← Back to Field Notes
McKinsey published a piece this week on sovereign AI — Sovereign AI: Building ecosystems for strategic resilience and impact — and it crystallised something we’ve been circling around in our own work for a while.
The headline number: 30–40% of all AI spending could be influenced by sovereignty requirements by 2030. That’s $500–600 billion globally. This isn’t a niche compliance concern anymore. It’s the water everything swims in.
We operate out of Dubai with nodes in LA, London, Paris, Singapore, and Sydney. Every system we build touches data that crosses borders. Every client engagement involves at least one conversation about where data lives, who controls it, and which jurisdiction governs it. This isn’t theoretical for us — it’s Tuesday.
What McKinsey gets right — and what most of the sovereign AI conversation gets wrong — is that sovereignty isn’t a binary. It’s not “sovereign or not sovereign.” It’s a spectrum with four distinct dimensions:
A system can be territorially sovereign (data stays in-country) but operationally dependent (a foreign provider manages it). Or legally sovereign (governed by local law) but technologically foreign (built on someone else’s stack). The combinations matter. And most organisations we work with haven’t thought through which combination they actually need.
The concept McKinsey calls “minimum sufficient sovereignty” resonates with how we think about data architecture. The idea: not everything needs to be sovereign. Classify workloads by regulatory exposure and sensitivity, then apply the right level of control to each tier. Defence and citizen data? High sovereignty. Marketing analytics? Probably fine on a global cloud. The mistake is treating it as all-or-nothing.
We see this mistake constantly. A client decides “all our data must stay in-region” and suddenly they can’t use half the tools that would make their team effective. Or they go fully global and then discover their regulated workloads are technically non-compliant. The answer is almost always a layered approach — and that requires actually understanding your data well enough to classify it.
This is where DataSpec’s architecture becomes relevant in ways we didn’t fully anticipate when we designed it.

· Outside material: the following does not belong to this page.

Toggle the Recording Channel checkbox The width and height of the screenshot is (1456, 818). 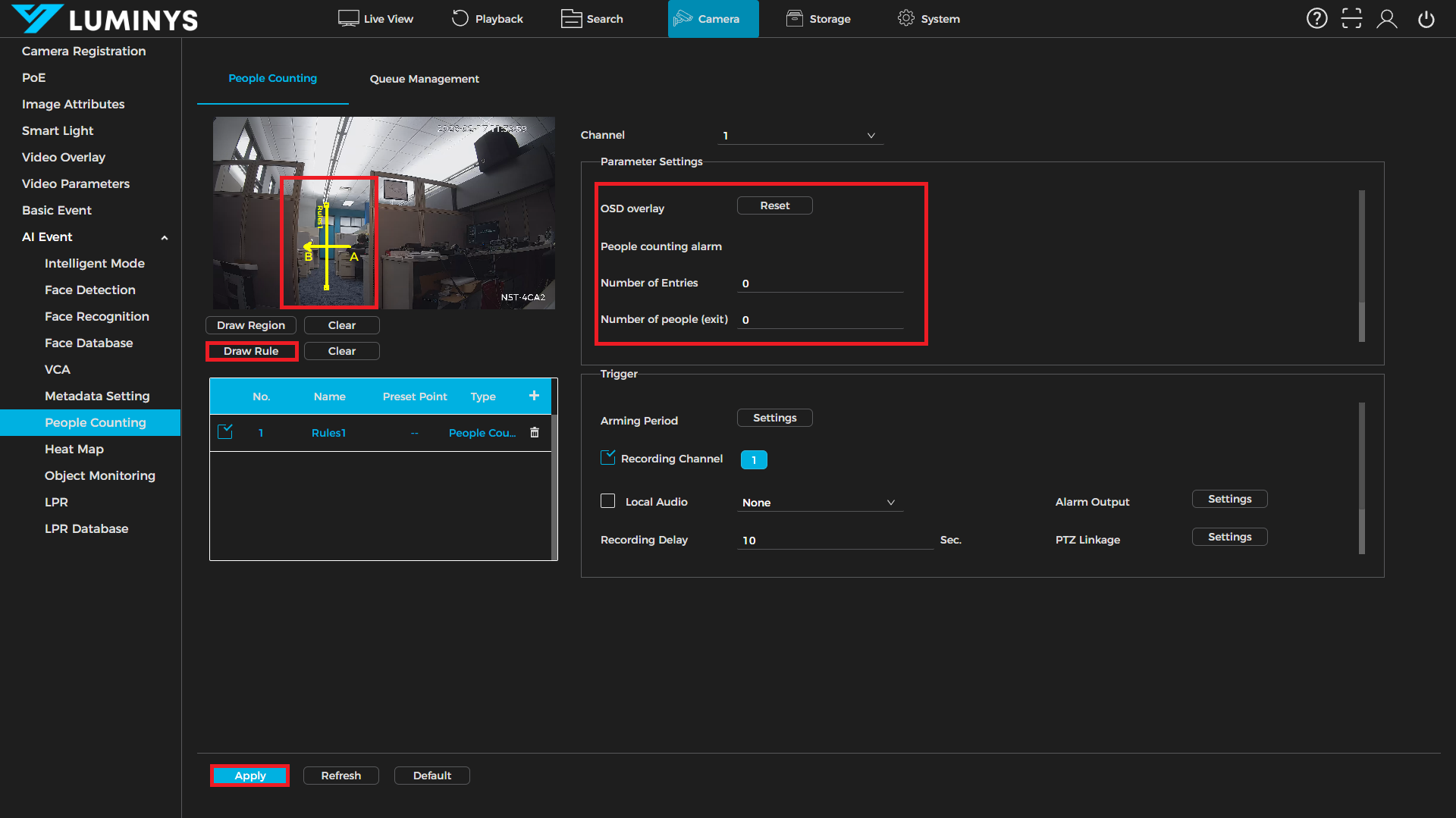coord(607,458)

The unified data layer with bidirectional sync and data governance controls was built to solve a different problem — fragmentation. But the same architecture that lets you unify data across twelve systems also lets you enforce residency rules, audit trails, and access controls at the data layer. When a client asks “can we keep this segment of customer data in-region while the rest flows globally?” — that’s not a new feature request. That’s the existing architecture doing what it was designed to do.

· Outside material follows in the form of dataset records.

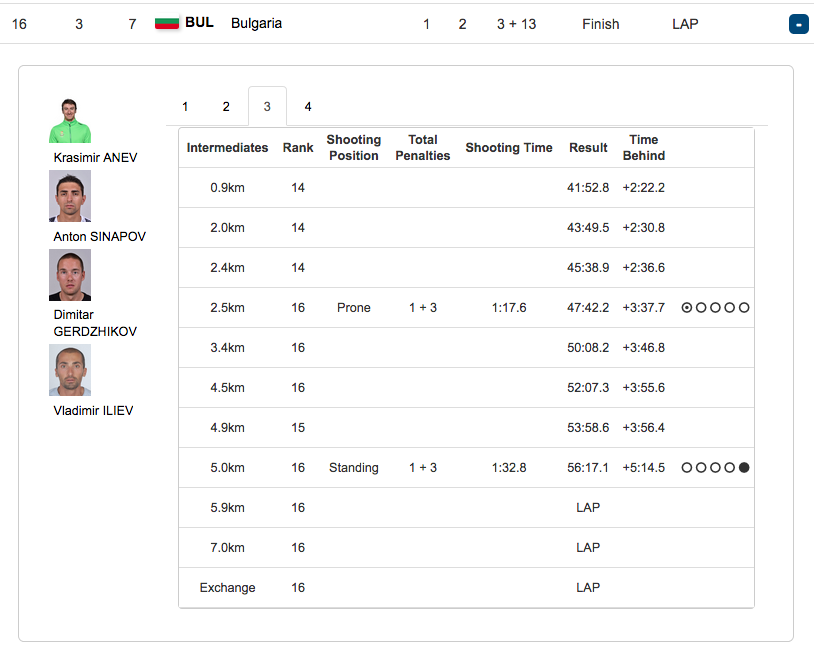Screen dimensions: 816x654
Task: Open Anton SINAPOV athlete photo
Action: point(69,196)
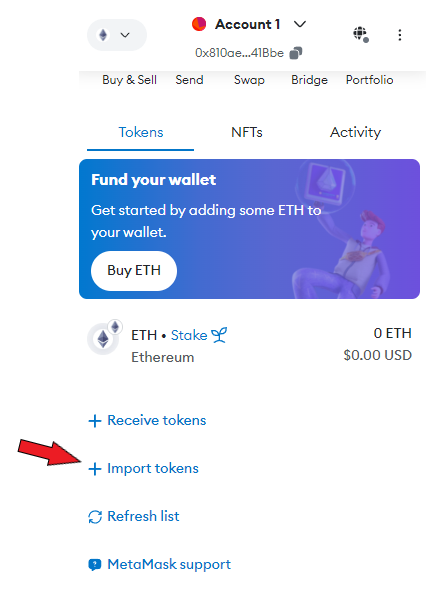The height and width of the screenshot is (597, 439).
Task: Open the Portfolio action
Action: tap(369, 80)
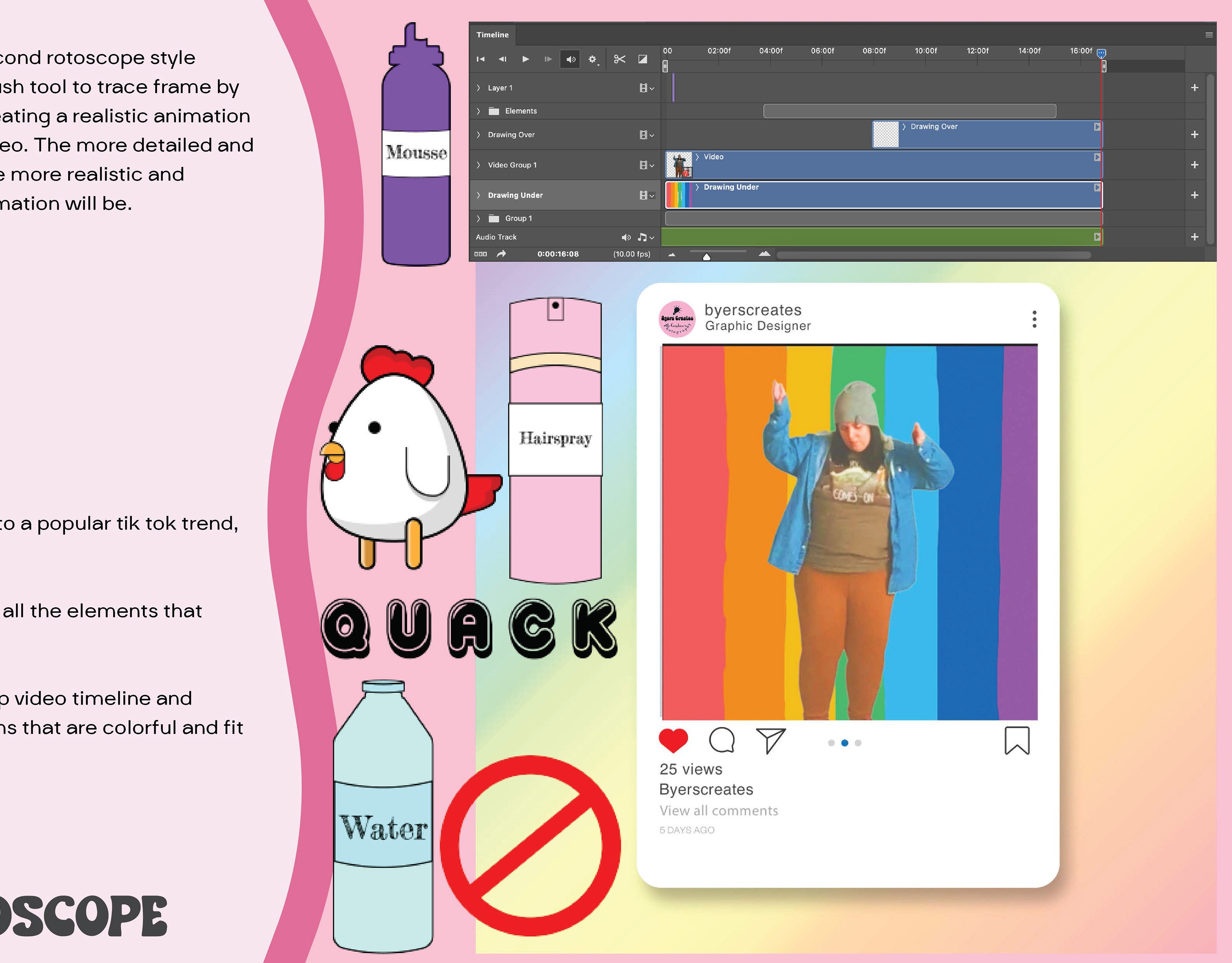This screenshot has height=963, width=1232.
Task: Click the render video arrow icon
Action: point(501,254)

There’s a practical concern McKinsey flags that we keep running into: sovereign AI solutions are perceived as 10–30% more expensive than global alternatives. And sovereignty alone rarely drives a vendor switch — enterprises still choose on price, performance, and reliability first. Sovereignty matters for a specific subset of workloads, not as a blanket feature.
This matches what we see. Nobody wakes up wanting sovereign AI. They wake up wanting their systems to work, their data to be secure, and their regulator to not call. Sovereignty is a constraint to satisfy, not a feature to sell. The organisations that handle it well don’t make sovereignty the point — they make it invisible. The data goes where it needs to go, stays where it needs to stay, and the team never has to think about it because the infrastructure handles the complexity.
That’s the design goal. Not “sovereign AI” as a badge. Sovereign-ready infrastructure as a default.
The thing that stuck with us most from the McKinsey piece is the failure mode they identify: mis-sequencing. Organisations invest heavily in infrastructure before demand and governance are ready. They build sovereign compute capacity without first figuring out what workloads actually need it, who governs what, or how the operating model works.
We see the same pattern at the company level, not just the nation level. A client buys into “we need AI” and starts procuring infrastructure before they’ve answered the basic questions: What data do you have? Where does it live? Who’s allowed to see it? What decisions do you actually want the system to make?
The parallel to McKinsey’s three-wave model is almost exact:
That sequencing is basically how we run a 21-day engagement. Week 1: figure out what actually matters. Week 2: prove it works. Week 3: build the system that scales it.
The sovereign AI version just takes longer and involves more stakeholders.
For anyone building AI systems that touch multiple jurisdictions — which, increasingly, is everyone — the takeaway isn’t “build everything locally.” It’s: understand which parts of your stack actually need sovereignty controls, apply them deliberately at those control points, and leave everything else open to the best available tools and partners.
Sovereignty isn’t about walls. It’s about knowing where your doors are and who has the keys.